__Textabschnitt__:
Bundeskanzler Olaf Scholz (rechts) hat den Corona-Expertenrat ins Leben gerufen (hier ein Bild von einem Treffen im Dezember 2021). Foto: dpa/Guido Bergmann

Das Bundeskanzleramt will Unterlagen zur Arbeit des Corona-Expertenrats unter Verschluss halten. Unsere Redaktion hält nun juristisch dagegen.

Die Redaktion von Stuttgarter Zeitung und Stuttgarter Nachrichten fordert vom Bundeskanzleramt nun mit juristischen Mitteln Informationen zur Arbeit des Corona-Expertenrats. Nachdem eine Anfrage nach Presseauskunft- und Informationsfreiheitsrecht erfolglos geblieben waren, ging dem Kanzleramt nun ein förmlicher Widerspruch zu. Sollte die Behörde weiter schweigen, bleibt nur noch der Gang vors Verwaltungsgericht.

Der Hintergrund ist eine Anfrage vom Dezember zur Arbeit des Corona-Expertenrats. Damit wollte und will Bundeskanzler Olaf Scholz die Coronapolitik der Ampelkoalition transparenter und glaubwürdiger machen – so wird er jedenfalls auf der Regierungswebsite zitiert. Im Winter beriet das 19-köpfige Wissenschaftlergremium weitere Einschränkungen im Zuge der Delta- und Omikronwellen, nun begleitet es die Öffnungs- beziehungsweise Durchseuchungsstrategie der Bundesregierung mit schriftlichen Stellungnahmen.

Was spricht gegen Transparenz?

__Arbeitsaufträge__:
1: Beantworte anhand des Textes über den Corona-Expertenrat:
(a) Aus wie vielen Personen besteht das Wissenschaftlergremium?
(b) Aus welchem Monat stammt die Anfrage der Redaktion?
(c) Was bleibt laut Text noch, falls die Behörde weiter schweigt?
2: Fasse den Text über den Corona-Expertenrat in zwei Sätzen zusammen.

[Dateneinträge]
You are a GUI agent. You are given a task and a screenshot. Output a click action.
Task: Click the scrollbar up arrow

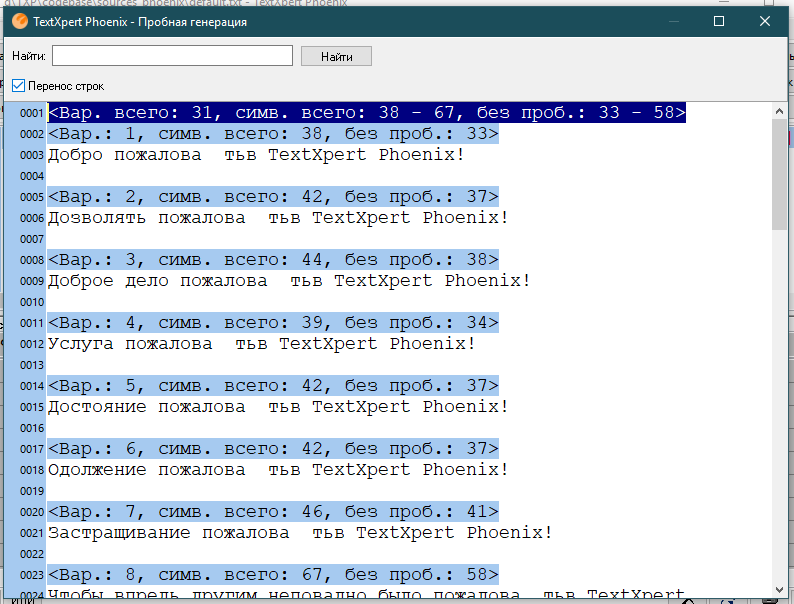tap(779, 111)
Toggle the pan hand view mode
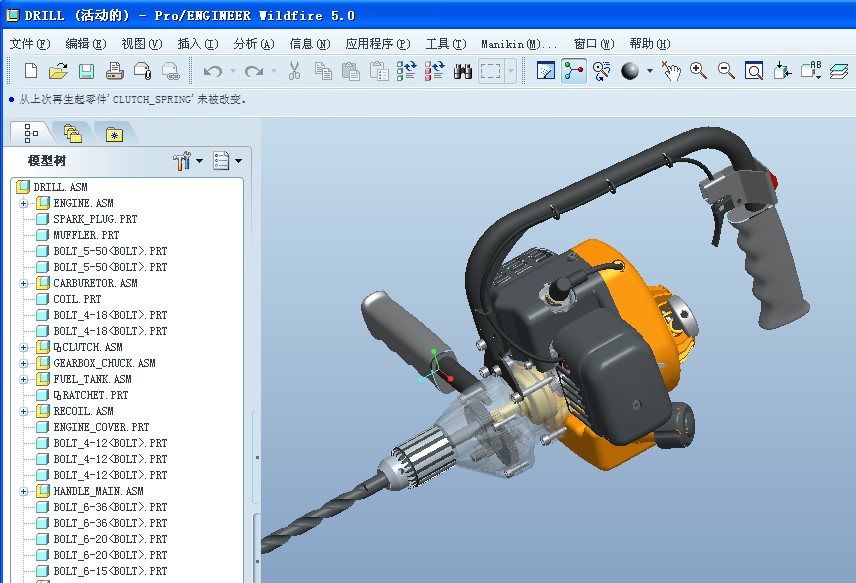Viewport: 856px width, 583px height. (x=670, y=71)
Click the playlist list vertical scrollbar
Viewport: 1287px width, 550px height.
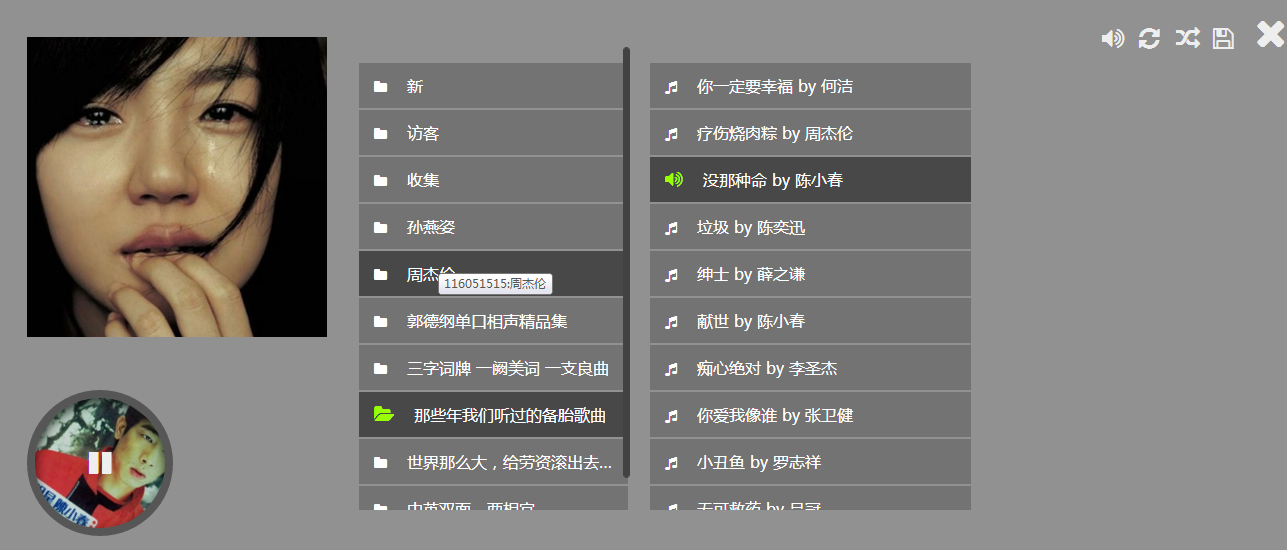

__Lösungen__:
1:
(a) Aus 19 Personen.
(b) Aus dem Dezember.
(c) Der Gang vors Verwaltungsgericht.

2: Die Redaktion von Stuttgarter Zeitung und Stuttgarter Nachrichten fordert vom Bundeskanzleramt mit juristischen Mitteln Informationen zur Arbeit des Corona-Expertenrats und hat nach einer erfolglosen Anfrage einen förmlichen Widerspruch eingelegt. Das 19-köpfige Wissenschaftlergremium beriet im Winter weitere Einschränkungen während der Delta- und Omikronwellen und begleitet nun die Öffnungsstrategie der Bundesregierung mit schriftlichen Stellungnahmen.